I'm with ya.....I only go inside in inclement weather


----------



## Dovans (Nov 15, 2011)

How many of you practice pulling out of the holster and getting on target. Too me that is where proficiency is more important.


----------



## laynhardwood (Dec 27, 2009)

Dovans said:


> How many of you practice pulling out of the holster and getting on target. Too me that is where proficiency is more important.


The indoor range I shoot at does not allow drawing from a holster. I need to find a nice outdoor range to practice different things.


----------



## Saugeye Tom (Oct 6, 2010)

Dovans said:


> How many of you practice pulling out of the holster and getting on target. Too me that is where proficiency is more important.

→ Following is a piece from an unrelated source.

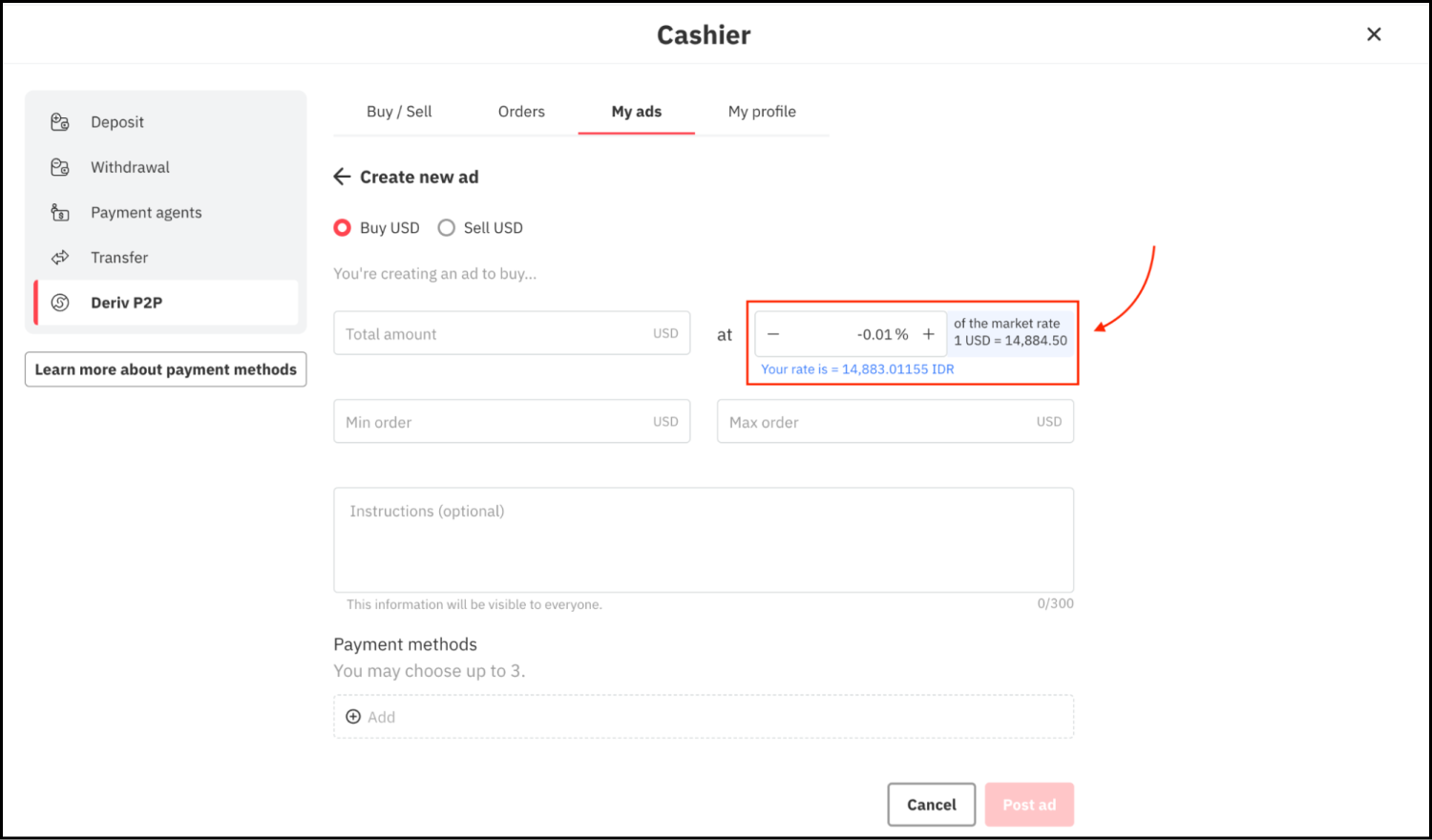
Task: Open the My profile tab
Action: click(x=762, y=112)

Yes ....empty gun at home. Wife calls me Wyatt erp......


----------



## Nightcrawler666 (Apr 17, 2014)

Saugeye Tom said:


> Yes ....empty gun at home. Wife calls me Wyatt erp......


Same, with snaps. Load a couple in 2 mags and practice clearing a jam and mag changes. 

Fortunately, I also live out in the sticks and can shoot whatever, however and whenever. No range masters.


----------



## Popspastime (Apr 1, 2014)

To answer a question asked a bit ago about concealed when on private property the answer is you cannot conceal any where unless you have a permit to do so, open carry is legal. The same while hunting with a handgun, it must be open.. unless... you have a CCW permit. Federal and State laws do not change when on private property. 
Also before you attempt to shoot someones pet, you better be ready to face the consequences. There are other legal ways to detour that situation.


----------



## powrguy (Sep 4, 2010)

Popspastime said:


> To answer a question asked a bit ago about concealed when on private property the answer is you cannot conceal any where unless you have a permit to do so, open carry is legal. The same while hunting with a handgun, it must be open.. unless... you have a CCW permit. Federal and State laws do not change when on private property.
> Also before you attempt to shoot someones pet, you better be ready to face the consequences. There are other legal ways to detour that situation.


"Also before you attempt to shoot someones pet, you better be ready to face the consequences. There are other legal ways to detour that situation."

You don't know the FACTS. The dog has been declared "Dangerous", under the Ohio Revised Code, in Court. All 4 previous attacks occurred on MY property. Failure to control the Dangerous Dog, which allows it on MY property, and I have EVERY Legal Right to protect myself.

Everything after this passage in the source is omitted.